Outcome measures also varied widely as trials focused on different aspects such as knowledge scores on different ethical content, confidence regarding ethical issues, attitudes, SP interactions, and case analysis. Most trials were able to demonstrate a significant difference before and after their intervention, but several showed no significant difference in knowledge scores [16], responses to ethical vignettes [14], or particular attitudes on post-questionnaire regarding the curriculum at hand [13]. No replication studies were found, and a definite lack of consistency in teaching methods and curriculum content became apparent across studies. With such an array, the true effectiveness of these methods of ethics teaching cannot currently be well assessed especially with a lack of replication studies. The generalizability of results across studies proved difficult given the significant differences between trials when it came to study designs, learners involved, and even marked cultural differences that may come into play with ethical considerations in different countries.

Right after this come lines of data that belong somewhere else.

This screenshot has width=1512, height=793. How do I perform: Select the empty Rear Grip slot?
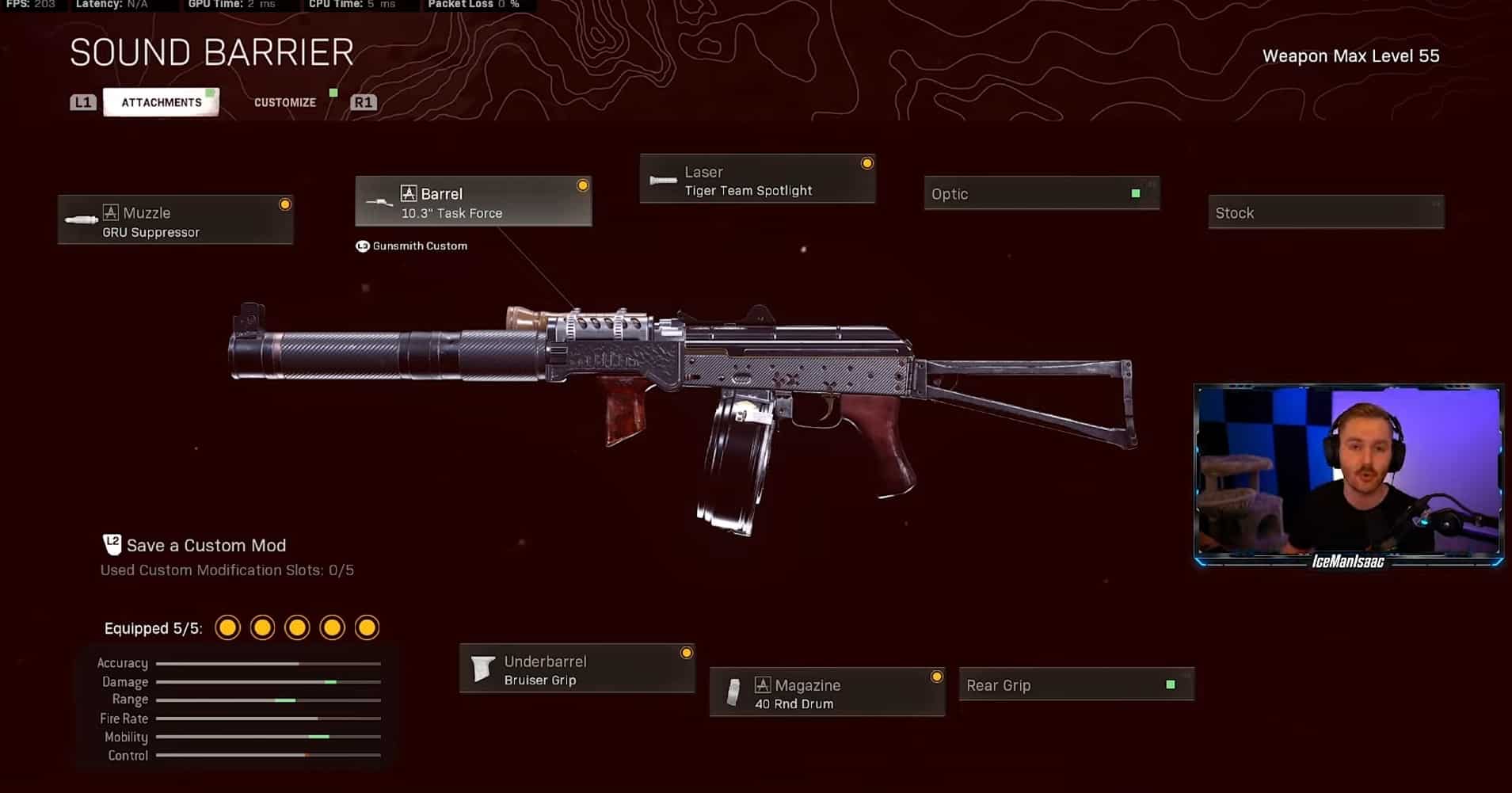(x=1076, y=685)
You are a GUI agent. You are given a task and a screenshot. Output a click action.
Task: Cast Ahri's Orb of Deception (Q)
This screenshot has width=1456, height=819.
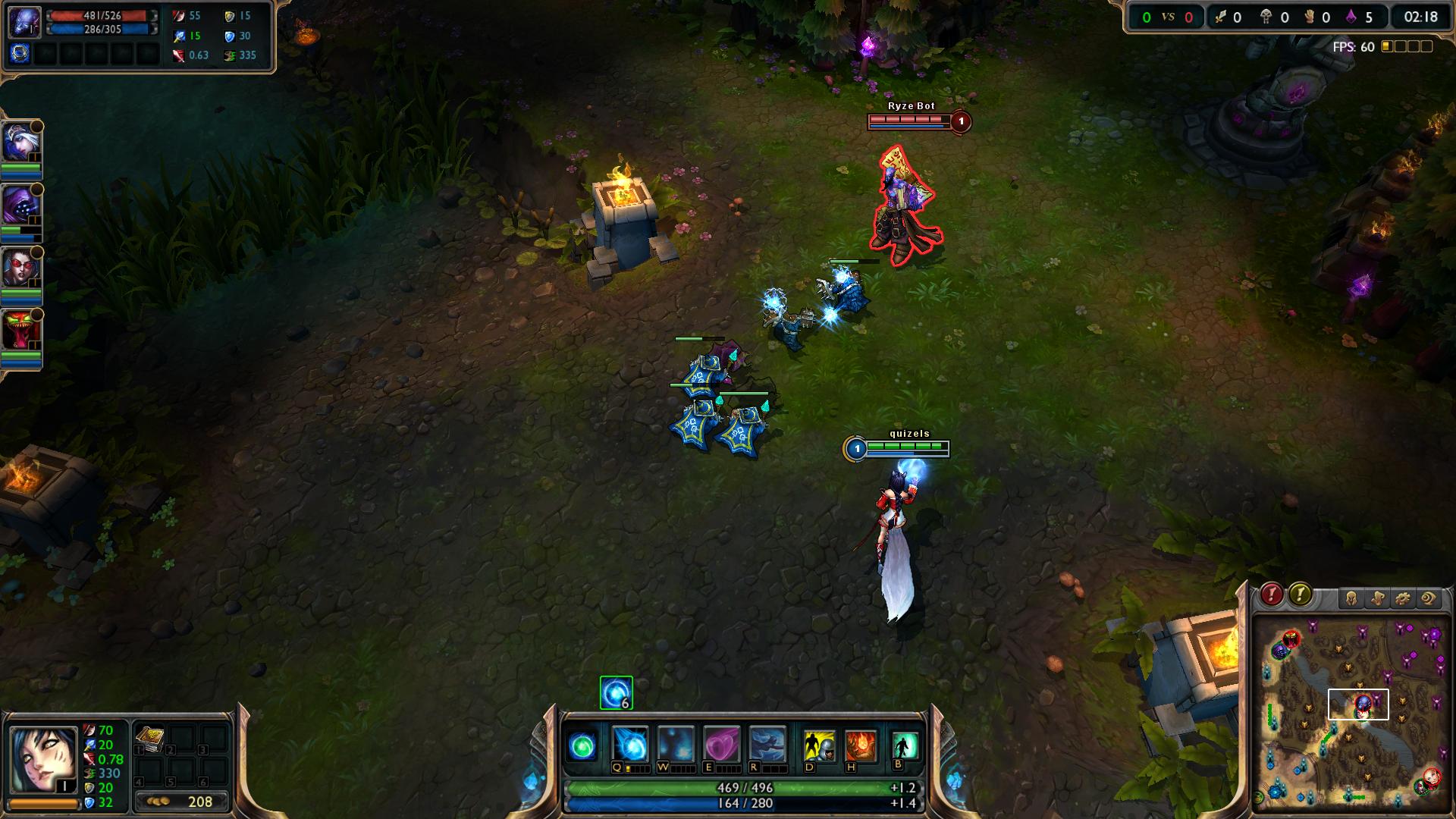pos(630,745)
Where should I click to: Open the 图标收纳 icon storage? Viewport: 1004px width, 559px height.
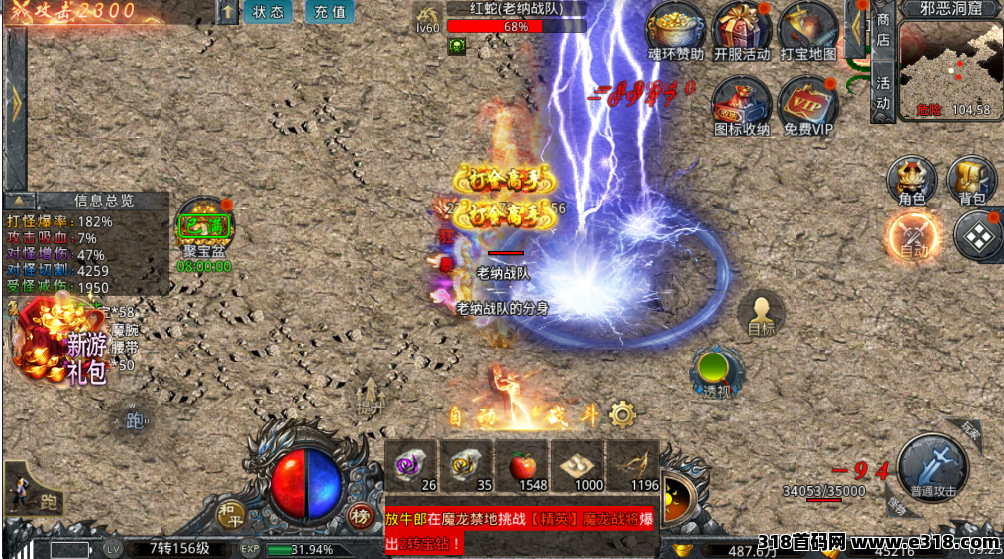click(x=741, y=104)
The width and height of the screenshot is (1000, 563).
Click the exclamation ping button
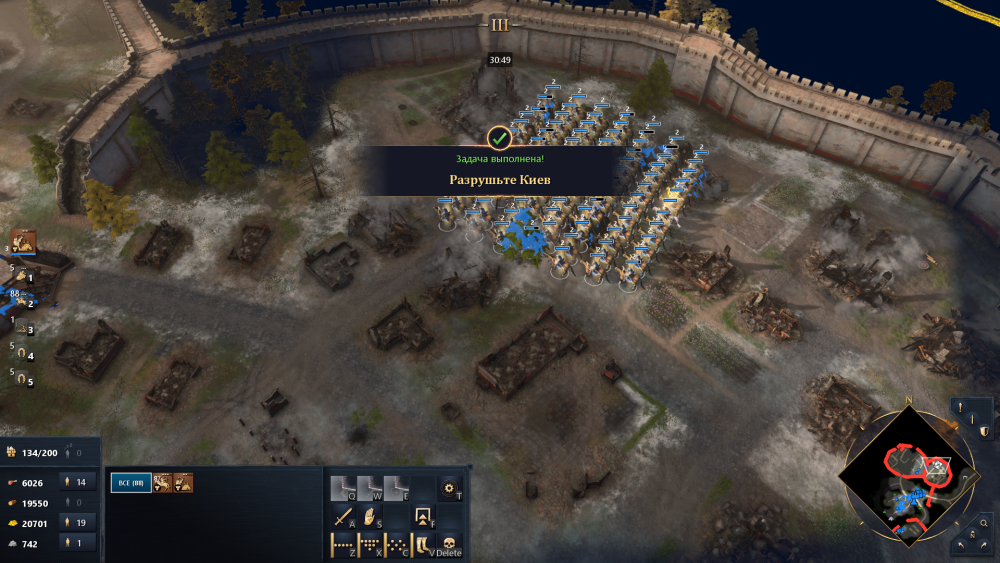960,407
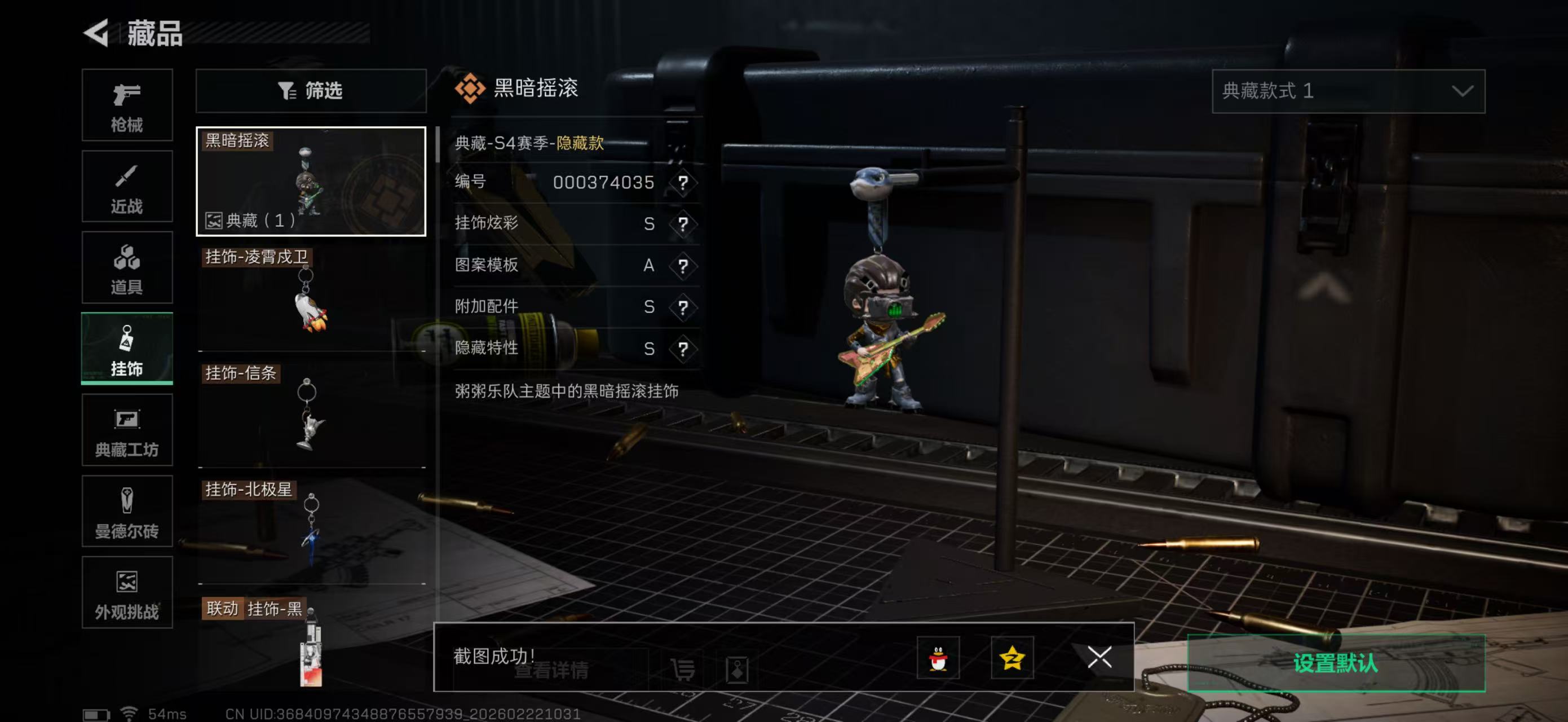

Going forward, research would greatly benefit from agreement on a small set of validated and reliable tools to assess knowledge, attitude, and skills of learners. For psychiatry residents, these should assess outcomes related to the Milestone competencies of the Next Accreditation System [24]. While RCTs may be the gold standard in most evidence-based medicine, curriculum designers may have difficulty structuring their teaching based on the results of such a heterogeneous set. Moreover, barriers to conducting educational RCTs include time, funding, controlling all potential confounding variables, and achieving a significant sample size especially in residency settings in order to detect a difference between groups when a true difference exists. Randomized controlled designs, when well conducted, are justifiably heralded as a high-quality design in medical education research because they function to enable causal inferences by tightly controlling the relevant variables [4]. One paper [14] evaluated how providing a seminar for teachers in family medicine might affect the learning of medical students. This was a potentially valuable pedagogical experiment because of a reliance on clinical faculty to teach medical ethics. Interestingly, the study found no difference between students in their responses to the ethical vignettes who had preceptors who participated in the medical ethics teaching seminar and preceptors who did not. This suggests that controlled trials to alter what teachers do should be designed to produce a larger effect, given the necessary small sample of such pedagogical research.

The findings are limited by the search terms and databases used. It is possible that we did not find all relevant articles. Additionally no search was completed for non-English-language articles. The scoring system for appraising articles also did not take account of some details of methodology such as how randomization or blinding was achieved or the adequacy of methods of concealment of allocation. Another set of authors might also have scored the quality of articles differently, which is a challenge managed here by adopting a rigorous consensus process. This review demonstrates, nevertheless, that there is an emerging body of research on medical ethics pedagogy using controlled trials. Both the number and quality of trials need to increase and the scope of research needs to expand to include psychiatry residents in order to secure the strongest possible evidence base for the provision of medical ethics teaching.